Scale understood from an emergence framework, by contrast, is fractal. That is, we don’t intervene here in order to do something there. As Warren Nilsson and Tana Paddock wrote in their study of social change organizations:

The social realities that they seek to change are not purely external. They are in the room. (Emphasis in original)

Solome Lemma of social movement facilitator Thousand Currents explains:

You cannot advance liberation or support social transformation if you have not transformed your own practices and the ways your organization does things. Change begins with the organization, and the people within it, embodying what change looks like. That is a requirement to be meaningful contributors to the type of change that justice movements are envisioning and building every day. 

This is the core shift: the intervention is itself the transformation. Cause is effect. As adrienne maree brown wrote in her paradigm-shifting Emergent Strategy:

How we are at the small scale is how we are at the large scale… what we practice at the small scale sets the patterns for the whole system. [Be the change you wish to see? - Ed.]

Eco-philosopher Glenn Albrecht reached the same conclusion in his study of living systems:

The microterraphthoric [micro-destructive] and the microterranascient [micro-creative] turn out to be hugely important to life at all scales so we must now pay them close attention.

This is what I mean by I, We, World: transformation is interdependent at all levels. [And here’s what A/UK means by I - We - World).

Focus on one level… attend to all: designing for scale

In a recent conversation hosted by Sam Chaltain’s Seed & Spark community, adrienne maree brown offered counsel that resonated with my own experience:

For each one of us, there’s a different scale at which we’re comfortable… Find a scale at which you can work.

To which I would add: while being mindful of the other scales. The most beautifully nourished soil grows nothing without a seed. The most perfect seed does not bear fruit without a hospitable environment for growth. As Rita Fierro wrote:

Because social change propagates fractally, whichever level you work at will affect the other levels.

This is the nuance to “small is all”; small is vitally important… but so are the other levels (all is all?). As Glenda Eoyang provocatively observed:

If it doesn't work at all scales, it doesn't really work at any of them.

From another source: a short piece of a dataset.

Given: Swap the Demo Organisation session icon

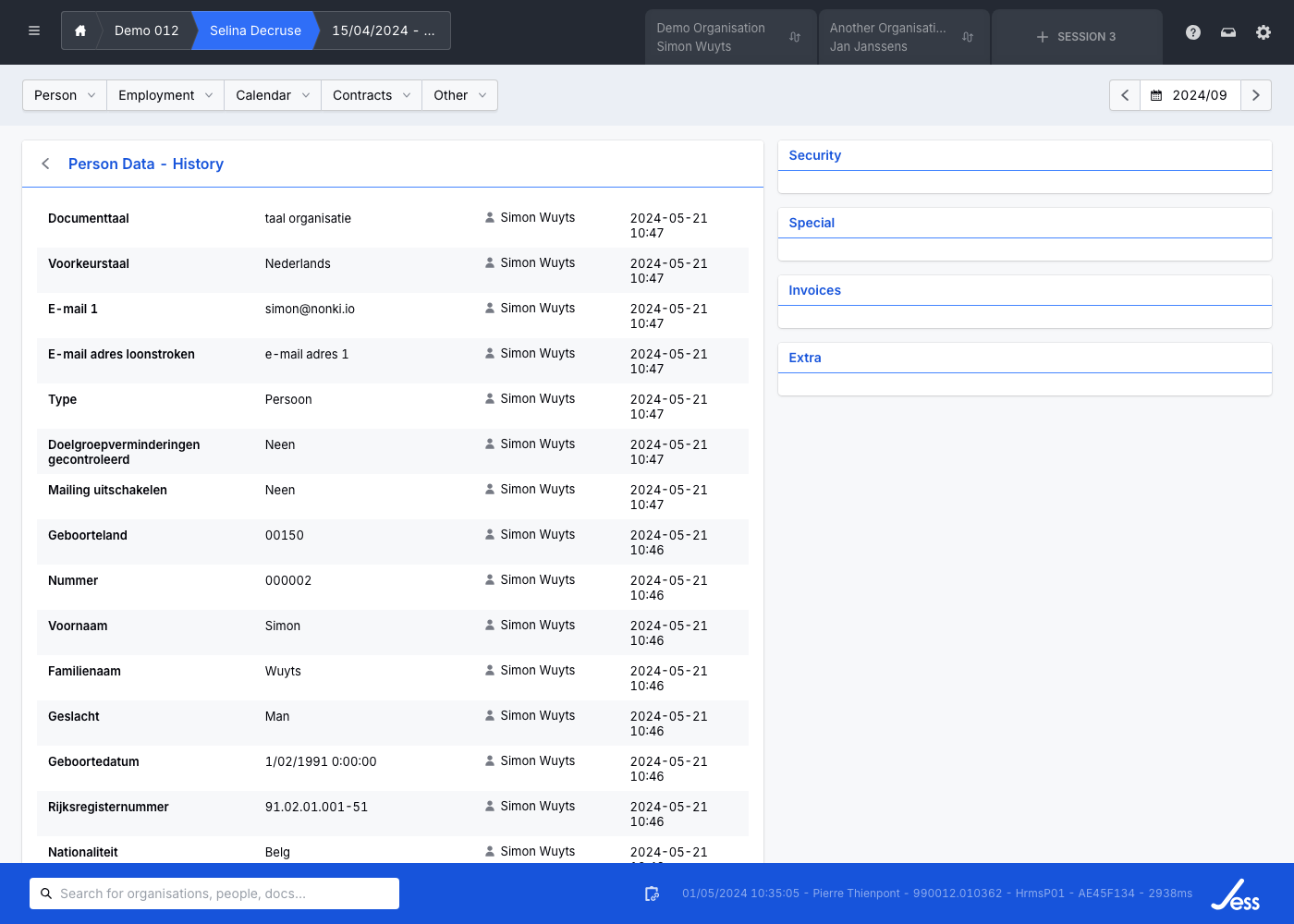Looking at the screenshot, I should [795, 37].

One of my favorite practitioners of scale is Sanjay Purohit, co-founder of the India-based Societal Platform initiative. He explains:

There’s a difference between scaling what works, and building what works at scale.

I know I just critiqued the limitations of Larry Cooley’s framework, but he does offer some valuable insights, explaining:

When you design for scale, you need to pull everything out which is not absolutely essential. It’s a game of subtraction, not a game of addition.

I think this insight is foundational to working with emergence at scale. The core insight that has powerful implications for how we organize is this: complex transformation arises when each individual entity within a system follows a common set of simple principles. Those principles have to be simple and broadly applicable across diverse contexts. 

This is easy to understand in the seed metaphor: we know that any seed needs a blend of quality air, water, and soil in order to germinate. From those three basic ingredients (just add light!), the entire world is born.

More from Brian’s essay here.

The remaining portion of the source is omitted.